Show the lines below that contain the string "Lebensmittel".

= Beginning of Section =

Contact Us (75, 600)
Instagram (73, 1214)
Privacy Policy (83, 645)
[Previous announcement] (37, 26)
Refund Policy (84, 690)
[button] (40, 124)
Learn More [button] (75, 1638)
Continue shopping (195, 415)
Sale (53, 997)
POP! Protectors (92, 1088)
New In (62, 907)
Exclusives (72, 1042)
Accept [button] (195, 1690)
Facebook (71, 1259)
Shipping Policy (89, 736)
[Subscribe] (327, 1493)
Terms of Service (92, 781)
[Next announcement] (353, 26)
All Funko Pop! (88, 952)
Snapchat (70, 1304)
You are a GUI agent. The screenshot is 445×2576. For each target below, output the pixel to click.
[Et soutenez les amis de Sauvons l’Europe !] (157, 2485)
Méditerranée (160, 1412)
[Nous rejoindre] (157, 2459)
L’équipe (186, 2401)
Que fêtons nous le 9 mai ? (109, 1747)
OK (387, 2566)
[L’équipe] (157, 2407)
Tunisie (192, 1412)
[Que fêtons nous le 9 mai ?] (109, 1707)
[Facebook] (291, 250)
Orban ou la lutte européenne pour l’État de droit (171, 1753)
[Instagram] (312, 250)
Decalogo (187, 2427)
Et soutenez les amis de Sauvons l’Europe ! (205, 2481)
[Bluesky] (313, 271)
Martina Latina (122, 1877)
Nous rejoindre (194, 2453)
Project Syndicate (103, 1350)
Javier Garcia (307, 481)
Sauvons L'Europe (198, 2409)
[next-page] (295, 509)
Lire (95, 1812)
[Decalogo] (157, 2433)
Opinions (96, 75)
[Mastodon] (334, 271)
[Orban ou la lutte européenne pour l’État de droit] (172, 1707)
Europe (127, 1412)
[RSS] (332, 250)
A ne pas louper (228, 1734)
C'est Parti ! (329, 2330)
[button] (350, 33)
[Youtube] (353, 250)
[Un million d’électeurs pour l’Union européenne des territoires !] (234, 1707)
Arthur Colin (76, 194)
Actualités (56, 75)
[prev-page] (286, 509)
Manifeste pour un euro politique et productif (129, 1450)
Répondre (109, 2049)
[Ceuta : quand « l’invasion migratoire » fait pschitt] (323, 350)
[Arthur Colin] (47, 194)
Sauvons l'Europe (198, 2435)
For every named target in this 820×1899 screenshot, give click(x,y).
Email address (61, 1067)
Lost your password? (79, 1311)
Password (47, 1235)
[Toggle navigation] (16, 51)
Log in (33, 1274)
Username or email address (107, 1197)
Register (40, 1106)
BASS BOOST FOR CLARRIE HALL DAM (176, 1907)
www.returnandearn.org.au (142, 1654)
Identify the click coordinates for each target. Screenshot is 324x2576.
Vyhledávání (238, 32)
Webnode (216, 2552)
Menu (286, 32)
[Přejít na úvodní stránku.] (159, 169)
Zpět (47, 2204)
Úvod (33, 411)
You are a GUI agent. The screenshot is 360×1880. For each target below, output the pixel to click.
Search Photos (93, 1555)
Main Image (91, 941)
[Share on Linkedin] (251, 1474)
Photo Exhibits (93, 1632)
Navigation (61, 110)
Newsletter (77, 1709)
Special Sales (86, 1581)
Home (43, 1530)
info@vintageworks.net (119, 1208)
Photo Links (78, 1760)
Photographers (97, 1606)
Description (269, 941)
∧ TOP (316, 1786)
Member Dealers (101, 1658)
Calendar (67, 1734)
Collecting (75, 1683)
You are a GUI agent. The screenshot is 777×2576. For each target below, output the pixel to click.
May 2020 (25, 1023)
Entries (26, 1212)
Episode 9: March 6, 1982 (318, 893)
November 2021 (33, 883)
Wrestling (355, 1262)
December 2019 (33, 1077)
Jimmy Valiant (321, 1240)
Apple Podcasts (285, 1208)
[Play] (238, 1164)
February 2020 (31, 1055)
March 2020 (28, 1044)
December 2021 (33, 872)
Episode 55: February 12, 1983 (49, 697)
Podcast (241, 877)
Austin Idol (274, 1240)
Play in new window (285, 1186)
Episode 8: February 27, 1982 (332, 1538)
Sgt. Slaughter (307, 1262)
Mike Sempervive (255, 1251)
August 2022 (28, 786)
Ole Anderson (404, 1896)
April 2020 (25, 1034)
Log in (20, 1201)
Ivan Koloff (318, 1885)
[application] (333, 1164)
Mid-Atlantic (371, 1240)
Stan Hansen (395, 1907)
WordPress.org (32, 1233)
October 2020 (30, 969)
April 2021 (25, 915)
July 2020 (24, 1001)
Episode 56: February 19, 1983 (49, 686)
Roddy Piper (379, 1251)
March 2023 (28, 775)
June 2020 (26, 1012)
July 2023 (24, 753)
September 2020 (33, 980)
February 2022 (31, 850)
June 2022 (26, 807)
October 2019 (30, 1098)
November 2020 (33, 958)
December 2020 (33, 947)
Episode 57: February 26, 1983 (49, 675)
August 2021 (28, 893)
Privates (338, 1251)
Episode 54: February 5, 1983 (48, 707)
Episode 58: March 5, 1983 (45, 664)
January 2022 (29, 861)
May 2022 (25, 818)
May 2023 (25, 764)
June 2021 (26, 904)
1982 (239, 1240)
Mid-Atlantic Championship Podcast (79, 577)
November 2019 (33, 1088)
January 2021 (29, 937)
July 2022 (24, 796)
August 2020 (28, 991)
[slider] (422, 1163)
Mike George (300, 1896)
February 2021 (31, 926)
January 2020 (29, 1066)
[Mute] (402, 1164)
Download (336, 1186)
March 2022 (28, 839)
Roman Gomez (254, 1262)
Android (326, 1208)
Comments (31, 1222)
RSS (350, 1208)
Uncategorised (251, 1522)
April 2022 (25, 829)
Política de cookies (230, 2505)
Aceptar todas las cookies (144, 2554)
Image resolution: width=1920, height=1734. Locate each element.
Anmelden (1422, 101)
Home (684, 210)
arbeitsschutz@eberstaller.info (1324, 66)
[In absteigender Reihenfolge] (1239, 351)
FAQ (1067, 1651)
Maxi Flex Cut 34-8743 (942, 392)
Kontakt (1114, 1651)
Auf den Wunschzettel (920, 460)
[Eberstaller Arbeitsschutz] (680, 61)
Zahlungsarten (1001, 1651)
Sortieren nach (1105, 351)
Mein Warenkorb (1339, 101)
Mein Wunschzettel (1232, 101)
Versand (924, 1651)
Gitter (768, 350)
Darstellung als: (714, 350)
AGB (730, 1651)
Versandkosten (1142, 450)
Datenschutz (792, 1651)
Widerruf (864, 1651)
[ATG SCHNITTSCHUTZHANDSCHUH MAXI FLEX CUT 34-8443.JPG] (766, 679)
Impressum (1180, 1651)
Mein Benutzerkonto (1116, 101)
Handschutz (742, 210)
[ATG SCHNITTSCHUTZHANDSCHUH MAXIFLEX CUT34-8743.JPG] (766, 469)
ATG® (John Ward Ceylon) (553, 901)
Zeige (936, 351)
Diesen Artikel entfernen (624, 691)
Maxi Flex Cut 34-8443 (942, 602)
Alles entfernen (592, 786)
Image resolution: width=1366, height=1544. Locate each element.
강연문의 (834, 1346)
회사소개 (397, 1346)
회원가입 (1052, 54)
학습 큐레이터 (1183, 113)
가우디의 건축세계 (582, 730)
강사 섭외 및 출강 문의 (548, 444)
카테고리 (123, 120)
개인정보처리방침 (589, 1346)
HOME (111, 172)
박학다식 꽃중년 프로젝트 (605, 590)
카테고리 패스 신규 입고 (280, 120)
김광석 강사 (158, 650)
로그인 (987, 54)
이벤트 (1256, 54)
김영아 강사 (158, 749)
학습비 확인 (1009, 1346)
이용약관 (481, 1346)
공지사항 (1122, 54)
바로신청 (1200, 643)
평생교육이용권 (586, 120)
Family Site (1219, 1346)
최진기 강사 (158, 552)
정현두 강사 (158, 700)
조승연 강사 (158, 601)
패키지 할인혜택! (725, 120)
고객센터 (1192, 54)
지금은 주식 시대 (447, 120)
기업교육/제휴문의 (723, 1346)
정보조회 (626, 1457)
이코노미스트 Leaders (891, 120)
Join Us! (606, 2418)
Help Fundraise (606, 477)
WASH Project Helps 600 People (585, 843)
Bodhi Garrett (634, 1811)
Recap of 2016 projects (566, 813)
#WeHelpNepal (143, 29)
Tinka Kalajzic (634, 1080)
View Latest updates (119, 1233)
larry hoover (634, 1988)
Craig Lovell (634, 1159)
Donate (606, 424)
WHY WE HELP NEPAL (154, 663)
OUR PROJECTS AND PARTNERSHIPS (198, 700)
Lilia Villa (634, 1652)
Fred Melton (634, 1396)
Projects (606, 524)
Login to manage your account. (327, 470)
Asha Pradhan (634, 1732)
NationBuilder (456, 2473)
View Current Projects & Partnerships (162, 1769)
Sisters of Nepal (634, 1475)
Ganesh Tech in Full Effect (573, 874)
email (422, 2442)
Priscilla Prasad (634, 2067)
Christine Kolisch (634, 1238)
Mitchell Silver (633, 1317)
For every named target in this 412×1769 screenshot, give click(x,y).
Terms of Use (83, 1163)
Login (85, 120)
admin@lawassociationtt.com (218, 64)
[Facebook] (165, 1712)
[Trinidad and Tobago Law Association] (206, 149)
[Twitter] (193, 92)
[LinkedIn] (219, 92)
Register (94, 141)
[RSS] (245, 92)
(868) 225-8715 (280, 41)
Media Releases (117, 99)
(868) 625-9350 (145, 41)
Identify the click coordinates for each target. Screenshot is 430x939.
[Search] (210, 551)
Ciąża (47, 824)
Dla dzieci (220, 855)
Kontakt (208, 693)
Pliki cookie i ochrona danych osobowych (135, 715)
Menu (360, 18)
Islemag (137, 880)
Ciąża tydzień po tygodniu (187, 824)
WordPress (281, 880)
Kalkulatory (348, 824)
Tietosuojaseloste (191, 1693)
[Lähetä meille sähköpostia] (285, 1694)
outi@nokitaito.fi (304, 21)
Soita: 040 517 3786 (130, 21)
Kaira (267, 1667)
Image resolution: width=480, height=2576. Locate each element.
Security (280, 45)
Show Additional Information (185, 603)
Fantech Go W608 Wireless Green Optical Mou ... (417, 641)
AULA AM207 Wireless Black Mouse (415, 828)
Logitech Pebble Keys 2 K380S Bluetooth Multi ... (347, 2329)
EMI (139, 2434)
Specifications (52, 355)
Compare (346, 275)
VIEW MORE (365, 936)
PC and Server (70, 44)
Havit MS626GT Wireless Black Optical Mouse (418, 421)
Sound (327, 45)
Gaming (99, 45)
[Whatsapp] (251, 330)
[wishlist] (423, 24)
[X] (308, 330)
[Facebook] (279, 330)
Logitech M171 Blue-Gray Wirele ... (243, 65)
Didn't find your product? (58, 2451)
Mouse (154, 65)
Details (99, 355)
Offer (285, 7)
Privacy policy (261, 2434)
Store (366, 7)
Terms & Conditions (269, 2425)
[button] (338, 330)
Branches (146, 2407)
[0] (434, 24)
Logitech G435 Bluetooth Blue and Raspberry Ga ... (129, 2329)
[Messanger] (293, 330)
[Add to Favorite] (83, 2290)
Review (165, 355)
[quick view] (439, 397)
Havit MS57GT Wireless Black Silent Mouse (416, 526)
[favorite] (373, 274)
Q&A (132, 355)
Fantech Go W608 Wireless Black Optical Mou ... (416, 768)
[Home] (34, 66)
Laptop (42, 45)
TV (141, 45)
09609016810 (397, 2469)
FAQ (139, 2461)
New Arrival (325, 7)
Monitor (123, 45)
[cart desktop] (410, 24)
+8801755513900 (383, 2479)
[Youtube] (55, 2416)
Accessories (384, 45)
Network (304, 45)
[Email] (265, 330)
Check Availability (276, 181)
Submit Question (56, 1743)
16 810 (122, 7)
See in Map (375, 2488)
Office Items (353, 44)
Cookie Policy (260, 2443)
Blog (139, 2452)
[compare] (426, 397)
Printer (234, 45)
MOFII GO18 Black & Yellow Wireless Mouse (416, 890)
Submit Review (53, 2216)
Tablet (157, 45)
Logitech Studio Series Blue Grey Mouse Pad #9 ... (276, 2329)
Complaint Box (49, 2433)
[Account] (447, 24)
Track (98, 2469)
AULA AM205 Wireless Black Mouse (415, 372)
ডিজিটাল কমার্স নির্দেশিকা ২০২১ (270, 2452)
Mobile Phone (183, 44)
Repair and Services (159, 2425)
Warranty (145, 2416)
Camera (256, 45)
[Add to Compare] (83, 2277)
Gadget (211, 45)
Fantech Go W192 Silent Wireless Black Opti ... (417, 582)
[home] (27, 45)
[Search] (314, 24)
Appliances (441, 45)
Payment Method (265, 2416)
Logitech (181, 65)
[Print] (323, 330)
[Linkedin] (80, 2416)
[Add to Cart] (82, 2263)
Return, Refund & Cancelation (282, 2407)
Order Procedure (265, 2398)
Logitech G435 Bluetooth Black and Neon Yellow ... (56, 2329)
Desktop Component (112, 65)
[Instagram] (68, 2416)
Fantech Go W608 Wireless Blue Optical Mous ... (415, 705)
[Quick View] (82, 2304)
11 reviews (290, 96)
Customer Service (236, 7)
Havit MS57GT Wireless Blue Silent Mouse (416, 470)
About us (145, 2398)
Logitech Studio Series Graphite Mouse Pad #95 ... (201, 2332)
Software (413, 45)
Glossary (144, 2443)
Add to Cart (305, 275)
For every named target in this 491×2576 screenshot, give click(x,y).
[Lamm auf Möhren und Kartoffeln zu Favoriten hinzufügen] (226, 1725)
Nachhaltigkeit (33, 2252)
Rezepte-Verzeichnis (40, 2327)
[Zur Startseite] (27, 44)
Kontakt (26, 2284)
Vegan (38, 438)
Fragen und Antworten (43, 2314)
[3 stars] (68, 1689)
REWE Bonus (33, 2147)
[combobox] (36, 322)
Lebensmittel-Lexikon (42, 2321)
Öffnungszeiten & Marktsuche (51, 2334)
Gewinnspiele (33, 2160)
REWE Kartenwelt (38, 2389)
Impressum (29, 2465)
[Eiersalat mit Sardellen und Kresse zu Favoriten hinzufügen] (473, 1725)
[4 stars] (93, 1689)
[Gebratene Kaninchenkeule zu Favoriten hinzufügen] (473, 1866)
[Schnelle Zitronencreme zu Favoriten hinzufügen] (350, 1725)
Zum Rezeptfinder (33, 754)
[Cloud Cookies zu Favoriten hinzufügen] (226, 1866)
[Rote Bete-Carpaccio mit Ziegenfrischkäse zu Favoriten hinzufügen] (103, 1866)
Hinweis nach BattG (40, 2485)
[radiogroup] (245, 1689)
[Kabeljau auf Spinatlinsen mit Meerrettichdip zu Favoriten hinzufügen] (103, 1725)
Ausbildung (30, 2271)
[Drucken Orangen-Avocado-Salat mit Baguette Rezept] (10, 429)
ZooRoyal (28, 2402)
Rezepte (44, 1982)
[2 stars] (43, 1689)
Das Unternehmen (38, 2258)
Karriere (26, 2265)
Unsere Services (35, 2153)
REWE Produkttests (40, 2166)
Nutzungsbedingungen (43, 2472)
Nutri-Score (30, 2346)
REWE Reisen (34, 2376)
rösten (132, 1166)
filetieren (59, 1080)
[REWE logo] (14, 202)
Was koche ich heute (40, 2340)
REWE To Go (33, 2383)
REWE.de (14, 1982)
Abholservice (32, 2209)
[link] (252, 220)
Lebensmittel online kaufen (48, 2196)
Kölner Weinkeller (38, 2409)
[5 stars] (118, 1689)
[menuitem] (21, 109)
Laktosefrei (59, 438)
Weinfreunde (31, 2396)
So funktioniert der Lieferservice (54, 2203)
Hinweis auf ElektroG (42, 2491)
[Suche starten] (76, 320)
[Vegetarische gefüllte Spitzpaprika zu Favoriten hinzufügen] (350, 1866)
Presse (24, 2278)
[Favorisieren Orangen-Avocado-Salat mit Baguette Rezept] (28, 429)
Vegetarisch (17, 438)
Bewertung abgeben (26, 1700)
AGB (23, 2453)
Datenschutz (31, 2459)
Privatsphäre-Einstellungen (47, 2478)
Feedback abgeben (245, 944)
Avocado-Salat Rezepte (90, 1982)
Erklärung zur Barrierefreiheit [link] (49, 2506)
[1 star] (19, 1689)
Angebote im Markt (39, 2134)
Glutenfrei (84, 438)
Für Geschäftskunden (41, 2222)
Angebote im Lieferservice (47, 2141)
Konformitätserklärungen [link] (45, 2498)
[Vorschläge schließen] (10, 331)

= End of Section =

_FINAL ANSWER:_
Lebensmittel-Lexikon (42, 2321)
Lebensmittel online kaufen (48, 2196)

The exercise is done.